→ TRECHO DO TEXTO:
┄┄┄┄┄┄┄┄┄┄
Consagrado nos Estados Unidos, país de sua origem, através da Lei Uniforme de Direito Colaborativo, o direito colaborativo avança para mais de 24 estados confederados que, desde a promulgação da lei em 2009, passaram a adotar em suas respectivas legislações estaduais este meio de resolução de conflitos. No Direito Colaborativo, as partes e seus respectivos advogados, trabalham colaborativamente, de maneira voluntária e confidencial, em busca de solução equilibrada e consensual, valendo-se de determinados princípios estruturados conjuntamente.

Trata-se, o Direito Colaborativo, de uma metodologia de natureza privada e contratual, através da qual, as partes, devidamente assistidas por seus advogados, contratam um processo privado e estruturado de colaboração, cujo objetivo final é alcançar um acordo.

Este processo privado de colaboração envolve os princípios da confidencialidade, voluntariedade, equidade, boa-fé e abertura das informações necessárias para a tomada de decisão das partes (a decisão informada), além da retirada e impedimento dos profissionais que nele atuarem, de atenderem aos mesmos clientes, caso o processo colaborativo tenha resultado negativo, ou seja, não seja alcançado o acordo.

A cultura da colaboração, tão necessária nos dias atuais, especialmente para resolução mais célere de situações complexas, avança globalmente, fazendo com que este meio de resolução de conflitos suplante os conceitos norte-americanos e se adapte às diversas culturas de vários países.

O México inaugura no cenário latino-americano o reconhecimento legal do processo colaborativo como meio alternativo à disputa judicial, para alcançar a resolução de um conflito.

A Lei Geral de Mecanismos Alternativos de Solução de Controvérsias mexicana, promulgada em 26 de janeiro de 2024[1], incluiu expressamente no seu artigos 4º a negociação colaborativa como meio alternativo ao processo judicial tradicional para alcançar a resolução de conflitos. Ainda, no seu Art. 5º, a lei chancela, também de maneira expressa, a figura advogado colaborativo, como aquele profissional treinado e habilitado para aplicar a metodologia.

A evolução do Direito Colaborativo não para por aí. A Espanha, referência importante para a América Latina, em sua recentíssima Lei Orgânica n.01, de janeiro de 2025, que define Matérias de Eficiência dos serviços de justiça, também faz incluir no direito positivo espanhol, expressamente, o Direito Colaborativo, como um dos meios adequados de solução de controvérsias, atividade em que as partes de boa-fé encontram uma solução extrajudicial ao conflito, seja por elas mesmas, ou com intervenção de pessoa neutra.
┄┄┄┄┄┄┄┄┄┄
→ INSTRUÇÃO 1: No texto sobre direito colaborativo, em que data foi promulgada a Lei Geral de Mecanismos Alternativos de Solução de Controvérsias do México?
→ INSTRUÇÃO 2: Retome o texto sobre direito colaborativo logo depois da última frase.
┄┄┄┄┄┄┄┄┄┄
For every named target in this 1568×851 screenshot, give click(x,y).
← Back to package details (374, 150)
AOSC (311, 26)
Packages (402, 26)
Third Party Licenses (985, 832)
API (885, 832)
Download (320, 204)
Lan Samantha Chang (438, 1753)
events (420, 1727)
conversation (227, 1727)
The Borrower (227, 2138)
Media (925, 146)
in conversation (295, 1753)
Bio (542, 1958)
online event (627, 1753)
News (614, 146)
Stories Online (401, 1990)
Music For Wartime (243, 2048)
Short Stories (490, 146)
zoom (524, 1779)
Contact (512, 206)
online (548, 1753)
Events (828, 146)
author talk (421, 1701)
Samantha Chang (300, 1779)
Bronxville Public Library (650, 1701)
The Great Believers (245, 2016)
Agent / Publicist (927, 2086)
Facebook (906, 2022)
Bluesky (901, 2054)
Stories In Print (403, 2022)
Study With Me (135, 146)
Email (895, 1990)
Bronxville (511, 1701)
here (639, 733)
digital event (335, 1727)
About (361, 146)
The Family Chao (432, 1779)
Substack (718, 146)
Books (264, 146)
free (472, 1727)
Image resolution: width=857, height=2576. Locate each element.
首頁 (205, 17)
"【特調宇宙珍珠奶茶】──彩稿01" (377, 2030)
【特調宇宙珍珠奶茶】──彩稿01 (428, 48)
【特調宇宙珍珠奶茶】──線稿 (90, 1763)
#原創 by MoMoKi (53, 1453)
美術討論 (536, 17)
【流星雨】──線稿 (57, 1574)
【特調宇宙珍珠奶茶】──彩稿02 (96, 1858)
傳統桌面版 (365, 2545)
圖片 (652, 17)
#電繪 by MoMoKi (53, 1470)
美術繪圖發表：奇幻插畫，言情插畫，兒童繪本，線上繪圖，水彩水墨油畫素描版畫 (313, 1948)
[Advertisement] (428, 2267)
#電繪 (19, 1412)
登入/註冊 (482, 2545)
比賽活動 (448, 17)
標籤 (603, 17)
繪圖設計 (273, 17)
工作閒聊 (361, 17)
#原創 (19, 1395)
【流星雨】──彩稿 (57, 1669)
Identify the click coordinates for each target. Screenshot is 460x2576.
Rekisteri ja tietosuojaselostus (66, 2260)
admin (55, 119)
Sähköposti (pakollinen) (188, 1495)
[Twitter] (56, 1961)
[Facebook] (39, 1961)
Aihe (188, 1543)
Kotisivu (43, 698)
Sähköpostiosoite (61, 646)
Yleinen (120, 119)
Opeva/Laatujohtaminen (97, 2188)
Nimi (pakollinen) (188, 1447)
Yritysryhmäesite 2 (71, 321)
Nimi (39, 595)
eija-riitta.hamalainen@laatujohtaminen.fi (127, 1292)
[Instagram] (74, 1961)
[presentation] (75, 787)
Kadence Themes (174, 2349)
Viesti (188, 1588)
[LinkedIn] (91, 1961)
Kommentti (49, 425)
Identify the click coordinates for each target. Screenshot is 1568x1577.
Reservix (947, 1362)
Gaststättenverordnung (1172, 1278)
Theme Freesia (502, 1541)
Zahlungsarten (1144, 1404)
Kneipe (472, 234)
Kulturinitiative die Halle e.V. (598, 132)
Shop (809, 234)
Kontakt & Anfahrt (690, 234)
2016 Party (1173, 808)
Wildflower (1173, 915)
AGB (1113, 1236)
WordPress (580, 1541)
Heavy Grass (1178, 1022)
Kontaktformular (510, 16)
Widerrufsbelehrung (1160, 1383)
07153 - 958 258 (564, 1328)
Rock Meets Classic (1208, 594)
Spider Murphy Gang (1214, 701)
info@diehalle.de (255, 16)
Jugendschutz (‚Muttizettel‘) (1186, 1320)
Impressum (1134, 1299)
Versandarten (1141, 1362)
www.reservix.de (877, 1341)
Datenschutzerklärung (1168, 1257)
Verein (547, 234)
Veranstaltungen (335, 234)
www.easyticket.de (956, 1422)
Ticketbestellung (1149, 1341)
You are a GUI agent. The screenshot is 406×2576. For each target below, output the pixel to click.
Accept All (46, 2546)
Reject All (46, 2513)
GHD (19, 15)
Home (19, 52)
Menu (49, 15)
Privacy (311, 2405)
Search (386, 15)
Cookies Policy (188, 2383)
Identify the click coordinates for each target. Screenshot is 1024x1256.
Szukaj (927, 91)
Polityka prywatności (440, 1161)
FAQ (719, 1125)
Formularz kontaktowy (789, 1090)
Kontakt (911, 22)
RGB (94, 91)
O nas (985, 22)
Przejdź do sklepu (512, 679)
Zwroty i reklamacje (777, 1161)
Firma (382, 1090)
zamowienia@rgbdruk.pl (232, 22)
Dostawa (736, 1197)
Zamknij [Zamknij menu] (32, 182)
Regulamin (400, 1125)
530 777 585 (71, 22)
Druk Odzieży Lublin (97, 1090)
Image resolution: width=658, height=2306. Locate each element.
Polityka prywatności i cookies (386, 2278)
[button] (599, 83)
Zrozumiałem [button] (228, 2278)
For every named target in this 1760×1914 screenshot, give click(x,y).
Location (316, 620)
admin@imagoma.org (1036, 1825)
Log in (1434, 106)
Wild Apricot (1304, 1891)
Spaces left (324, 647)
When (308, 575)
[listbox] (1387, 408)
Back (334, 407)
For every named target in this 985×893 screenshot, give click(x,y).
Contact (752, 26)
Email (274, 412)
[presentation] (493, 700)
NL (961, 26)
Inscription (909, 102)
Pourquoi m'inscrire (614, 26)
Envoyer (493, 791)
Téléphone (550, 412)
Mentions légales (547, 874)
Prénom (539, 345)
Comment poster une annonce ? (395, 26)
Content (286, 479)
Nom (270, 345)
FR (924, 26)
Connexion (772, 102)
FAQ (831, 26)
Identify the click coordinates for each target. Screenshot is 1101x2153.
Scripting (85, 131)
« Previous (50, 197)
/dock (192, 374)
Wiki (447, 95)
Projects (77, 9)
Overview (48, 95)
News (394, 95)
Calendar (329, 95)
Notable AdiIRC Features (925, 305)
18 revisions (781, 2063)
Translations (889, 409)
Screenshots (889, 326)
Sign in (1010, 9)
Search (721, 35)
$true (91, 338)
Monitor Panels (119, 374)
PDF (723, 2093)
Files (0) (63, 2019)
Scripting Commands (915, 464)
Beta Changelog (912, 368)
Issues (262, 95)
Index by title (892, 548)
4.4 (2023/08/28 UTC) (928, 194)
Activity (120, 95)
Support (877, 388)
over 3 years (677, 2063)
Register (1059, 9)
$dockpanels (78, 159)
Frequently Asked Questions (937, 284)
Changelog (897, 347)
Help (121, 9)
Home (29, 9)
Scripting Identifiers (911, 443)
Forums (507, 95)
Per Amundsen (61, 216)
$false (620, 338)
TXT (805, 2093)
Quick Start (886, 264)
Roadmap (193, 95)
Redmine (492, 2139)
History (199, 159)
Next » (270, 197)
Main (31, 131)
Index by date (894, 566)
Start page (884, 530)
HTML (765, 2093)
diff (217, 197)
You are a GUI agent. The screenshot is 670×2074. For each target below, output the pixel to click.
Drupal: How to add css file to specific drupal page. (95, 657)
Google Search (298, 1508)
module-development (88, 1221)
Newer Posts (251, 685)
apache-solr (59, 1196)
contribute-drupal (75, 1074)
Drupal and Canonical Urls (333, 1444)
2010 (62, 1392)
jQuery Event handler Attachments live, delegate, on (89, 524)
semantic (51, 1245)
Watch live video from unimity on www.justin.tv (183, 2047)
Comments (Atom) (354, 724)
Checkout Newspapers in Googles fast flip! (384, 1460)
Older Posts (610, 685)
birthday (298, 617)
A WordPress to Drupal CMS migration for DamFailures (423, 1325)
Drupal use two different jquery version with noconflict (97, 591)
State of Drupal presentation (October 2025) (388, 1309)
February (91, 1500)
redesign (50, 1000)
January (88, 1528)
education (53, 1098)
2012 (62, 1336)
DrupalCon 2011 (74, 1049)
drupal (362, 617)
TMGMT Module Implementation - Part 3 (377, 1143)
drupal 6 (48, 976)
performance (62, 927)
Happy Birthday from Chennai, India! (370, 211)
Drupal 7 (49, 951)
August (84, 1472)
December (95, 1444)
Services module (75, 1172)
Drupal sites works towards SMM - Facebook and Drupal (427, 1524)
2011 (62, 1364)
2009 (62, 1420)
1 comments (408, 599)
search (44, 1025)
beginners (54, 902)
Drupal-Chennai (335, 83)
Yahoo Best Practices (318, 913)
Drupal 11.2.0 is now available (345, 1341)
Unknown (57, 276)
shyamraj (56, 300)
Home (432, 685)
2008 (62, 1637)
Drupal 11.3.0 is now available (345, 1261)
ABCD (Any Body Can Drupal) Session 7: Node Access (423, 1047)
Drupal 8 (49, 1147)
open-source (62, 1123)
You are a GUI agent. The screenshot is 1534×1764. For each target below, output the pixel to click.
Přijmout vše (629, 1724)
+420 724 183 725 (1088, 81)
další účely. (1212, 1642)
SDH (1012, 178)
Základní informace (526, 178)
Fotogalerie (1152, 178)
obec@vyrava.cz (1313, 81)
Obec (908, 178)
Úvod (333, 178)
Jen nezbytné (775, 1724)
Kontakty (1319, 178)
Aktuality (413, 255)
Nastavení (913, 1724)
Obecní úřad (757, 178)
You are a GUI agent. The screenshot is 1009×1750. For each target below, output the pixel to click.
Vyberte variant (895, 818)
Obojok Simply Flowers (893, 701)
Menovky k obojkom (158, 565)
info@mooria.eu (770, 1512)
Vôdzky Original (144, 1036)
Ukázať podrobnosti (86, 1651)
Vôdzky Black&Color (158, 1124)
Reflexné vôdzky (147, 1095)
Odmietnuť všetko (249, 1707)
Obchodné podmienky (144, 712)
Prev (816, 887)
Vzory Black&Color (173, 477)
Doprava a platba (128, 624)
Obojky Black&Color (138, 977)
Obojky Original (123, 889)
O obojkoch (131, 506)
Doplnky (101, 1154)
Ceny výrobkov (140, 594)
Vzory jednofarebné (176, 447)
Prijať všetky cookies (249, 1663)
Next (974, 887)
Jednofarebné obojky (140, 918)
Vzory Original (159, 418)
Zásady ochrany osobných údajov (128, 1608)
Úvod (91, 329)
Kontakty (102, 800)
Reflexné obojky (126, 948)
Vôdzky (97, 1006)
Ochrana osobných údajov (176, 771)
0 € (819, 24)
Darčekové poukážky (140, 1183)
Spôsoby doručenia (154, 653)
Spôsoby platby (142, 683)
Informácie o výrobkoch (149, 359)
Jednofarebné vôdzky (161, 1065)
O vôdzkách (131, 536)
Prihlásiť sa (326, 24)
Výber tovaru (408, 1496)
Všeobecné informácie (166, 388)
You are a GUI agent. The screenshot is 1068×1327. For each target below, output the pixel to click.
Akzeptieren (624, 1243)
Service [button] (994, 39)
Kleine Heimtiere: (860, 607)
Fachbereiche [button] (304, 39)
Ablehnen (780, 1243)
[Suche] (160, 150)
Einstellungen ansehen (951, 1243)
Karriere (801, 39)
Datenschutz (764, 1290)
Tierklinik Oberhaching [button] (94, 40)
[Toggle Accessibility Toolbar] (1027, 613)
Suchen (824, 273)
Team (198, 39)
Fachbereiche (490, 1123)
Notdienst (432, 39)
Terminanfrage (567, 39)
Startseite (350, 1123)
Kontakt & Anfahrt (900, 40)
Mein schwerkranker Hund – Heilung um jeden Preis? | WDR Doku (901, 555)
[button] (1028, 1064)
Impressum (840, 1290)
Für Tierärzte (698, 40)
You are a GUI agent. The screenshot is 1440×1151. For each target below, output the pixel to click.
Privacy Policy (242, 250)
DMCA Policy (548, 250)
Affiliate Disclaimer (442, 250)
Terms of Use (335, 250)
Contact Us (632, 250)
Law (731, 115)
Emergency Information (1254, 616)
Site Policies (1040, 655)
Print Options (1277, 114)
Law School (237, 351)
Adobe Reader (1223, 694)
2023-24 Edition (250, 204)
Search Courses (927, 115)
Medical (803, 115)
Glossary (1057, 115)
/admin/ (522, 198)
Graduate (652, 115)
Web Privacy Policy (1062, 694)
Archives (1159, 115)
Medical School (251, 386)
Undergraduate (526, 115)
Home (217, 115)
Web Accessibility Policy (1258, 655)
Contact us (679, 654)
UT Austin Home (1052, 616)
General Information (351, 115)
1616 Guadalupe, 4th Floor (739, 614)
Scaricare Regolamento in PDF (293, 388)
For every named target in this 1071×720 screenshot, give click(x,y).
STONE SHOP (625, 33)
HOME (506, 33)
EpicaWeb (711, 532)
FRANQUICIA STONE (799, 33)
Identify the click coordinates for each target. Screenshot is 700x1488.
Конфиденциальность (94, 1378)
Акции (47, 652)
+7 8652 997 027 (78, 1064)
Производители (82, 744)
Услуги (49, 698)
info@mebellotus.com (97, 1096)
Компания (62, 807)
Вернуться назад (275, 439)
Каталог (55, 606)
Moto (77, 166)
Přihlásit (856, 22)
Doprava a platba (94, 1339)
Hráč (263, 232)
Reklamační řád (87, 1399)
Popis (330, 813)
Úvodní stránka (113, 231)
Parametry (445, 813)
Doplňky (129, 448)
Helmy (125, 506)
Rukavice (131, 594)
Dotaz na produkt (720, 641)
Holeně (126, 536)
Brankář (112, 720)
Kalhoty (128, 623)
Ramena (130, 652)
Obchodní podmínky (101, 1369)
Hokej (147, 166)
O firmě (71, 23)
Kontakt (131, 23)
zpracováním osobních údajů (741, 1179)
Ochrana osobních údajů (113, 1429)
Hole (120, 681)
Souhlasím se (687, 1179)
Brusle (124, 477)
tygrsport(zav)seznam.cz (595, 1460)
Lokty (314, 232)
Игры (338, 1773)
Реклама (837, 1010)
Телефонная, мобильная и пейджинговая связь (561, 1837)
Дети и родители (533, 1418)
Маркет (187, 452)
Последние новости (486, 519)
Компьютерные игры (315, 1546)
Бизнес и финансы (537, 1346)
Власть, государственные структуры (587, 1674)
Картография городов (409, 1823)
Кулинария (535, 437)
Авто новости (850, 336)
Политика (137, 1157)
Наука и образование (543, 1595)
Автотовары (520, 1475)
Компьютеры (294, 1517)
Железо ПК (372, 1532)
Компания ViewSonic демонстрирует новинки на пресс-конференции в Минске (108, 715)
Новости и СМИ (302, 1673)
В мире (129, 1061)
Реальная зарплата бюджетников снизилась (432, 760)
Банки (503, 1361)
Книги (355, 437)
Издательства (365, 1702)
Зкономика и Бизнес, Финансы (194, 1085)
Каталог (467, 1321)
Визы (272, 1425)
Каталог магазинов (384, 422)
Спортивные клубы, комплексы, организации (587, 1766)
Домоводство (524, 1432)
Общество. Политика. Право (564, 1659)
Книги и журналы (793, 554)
┄┄┄┄┄┄┄┄┄┄
→ RESPOSTA 1: Em 26 de janeiro de 2024.

→ RESPOSTA 2:
Assim expõe o legislador espanhol em sua exposição de motivos, aqui traduzida livremente para o português[2]:

“Da mesma forma, métodos internacionalmente reconhecidos como o direito colaborativo são suficientemente comprovados, facilitando negociações estruturadas entre as partes auxiliadas por seus respectivos advogados e permitindo, de forma natural e orgânica, a integração de especialistas terceiros neutros na equipe, se considerado apropriado. Os princípios fundamentais do processo colaborativo são: a boa-fé, a negociação de interesses, a transparência, a confidencialidade, o trabalho em equipe – entre as partes, seus advogados e terceiros especialistas neutros que podem, quando for o caso, participar – e a renúncia à ação judicial pelos profissionais do direito que tenham intervindo no processo, caso não seja alcançada uma solução total ou parcial da controvérsia.”

A Bélgica, de sua vez, já consagra o Direito Colaborativo no seu Code Judiciaire, nos seus Arts. 1738 a 1747, o equivalente ao nosso Código de Processo Civil, estabelecendo, não somente a possibilidade de aplicação deste meio de resolução de conflitos, mas definindo quem está legalmente habilitado a aplicá-lo. Vale reproduzir, também em tradução livre:

 

Arte. 1738. Quando as partes forem assistidas por advogado colaborador a que se refere o artigo 1739.º do Código Judiciário, os litígios previstos no artigo 1724 do mesmo Código poderão ser objeto de processo de direito colaborativo, isto é, um processo voluntário e confidencial de resolução de litígios através de negociação envolvendo partes em conflito e seus respectivos advogados, que atuam no âmbito de um mandato exclusivo e limitado assistência e aconselhamento com vista a chegar a um acordo amigável.

Arte. 1739.

 § 1º. Somente advogados colaborativos podem exercer a advocacia colaborativa.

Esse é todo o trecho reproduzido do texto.